日本は、世界的に見ても果物の消費量が少ない。先進国の中では34カ国中32位(FAO「FAOSTAT」より)というありさまで、1位のオランダの約1/3ほどの消費量。そして、特に若い世代や働き盛りの世代が果物をあまり食べないという。その理由が「血糖値を上げる」「太る」「中性脂肪を増やす」「糖尿病になる」などからというが、このほど5年ぶりに改訂された「動脈硬化性疾患予防ガイドライン」(日本動脈硬化学会)によれば、むしろ逆で、果物の摂取量が多い、またはよく食べている人ほど、脳卒中や心筋梗塞死亡率が低く、糖尿病予防にもよく、柑橘類の摂取頻度が多いほど総死亡率がも低く、また、果物の摂取量が多いほど高血圧有病率が低いと言っている。
管理栄養士の中川貴子さんが言う。
「日本人には果物はデザートです。食後、満腹の状態で食べることが多い。それで、肥満や血糖値が上がるという誤解が生じたのではないか」
そして中川さんは、日本人は、健康を目指そうと野菜ばかり食べようとしている。もう少し果物のメリットにも目を向けるべきだと語る。酷暑で野菜が高騰した時など果物に親しむチャンスなのだとも言う。そしてこう付け加える。
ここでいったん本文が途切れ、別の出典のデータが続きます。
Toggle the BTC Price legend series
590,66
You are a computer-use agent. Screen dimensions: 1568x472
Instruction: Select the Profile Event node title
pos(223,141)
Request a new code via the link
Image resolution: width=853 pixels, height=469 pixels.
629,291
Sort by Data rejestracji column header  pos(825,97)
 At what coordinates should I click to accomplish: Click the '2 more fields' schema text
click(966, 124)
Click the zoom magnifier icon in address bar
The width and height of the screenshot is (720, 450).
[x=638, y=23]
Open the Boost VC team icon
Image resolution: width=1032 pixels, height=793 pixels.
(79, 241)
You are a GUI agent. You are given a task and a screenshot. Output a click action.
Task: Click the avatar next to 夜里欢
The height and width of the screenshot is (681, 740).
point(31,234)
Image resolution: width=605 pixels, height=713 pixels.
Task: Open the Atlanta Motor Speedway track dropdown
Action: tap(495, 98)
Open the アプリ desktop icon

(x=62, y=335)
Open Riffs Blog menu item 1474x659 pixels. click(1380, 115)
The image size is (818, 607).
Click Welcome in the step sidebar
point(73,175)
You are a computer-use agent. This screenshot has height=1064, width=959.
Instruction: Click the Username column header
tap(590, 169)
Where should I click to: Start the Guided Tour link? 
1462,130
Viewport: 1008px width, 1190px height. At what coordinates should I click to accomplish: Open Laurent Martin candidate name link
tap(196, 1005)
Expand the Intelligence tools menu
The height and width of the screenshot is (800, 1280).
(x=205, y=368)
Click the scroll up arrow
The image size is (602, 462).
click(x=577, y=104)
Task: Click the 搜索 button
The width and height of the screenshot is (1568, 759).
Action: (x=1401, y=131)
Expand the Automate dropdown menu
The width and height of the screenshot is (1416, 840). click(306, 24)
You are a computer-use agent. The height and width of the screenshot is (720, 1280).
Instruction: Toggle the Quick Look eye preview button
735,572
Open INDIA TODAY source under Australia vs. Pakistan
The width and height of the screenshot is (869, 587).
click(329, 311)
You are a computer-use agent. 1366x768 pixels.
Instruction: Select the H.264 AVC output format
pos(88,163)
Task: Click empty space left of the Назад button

「できるだけ旬の果物そのものを摂ることを心がけることです。100%フルーツジュースも健康によさそうに見えますが、血糖値などを上げやすいし、濃縮還元の過程で抗酸化ビタミンやミネラル、食物繊維がかなり失われてしまっているので効果は少なくなります」
酷暑だった今年の夏。まだ出回っているスイカにくやメロン、旬の梨、ブドウなど豊富な果物を食べて健康になろうではないか。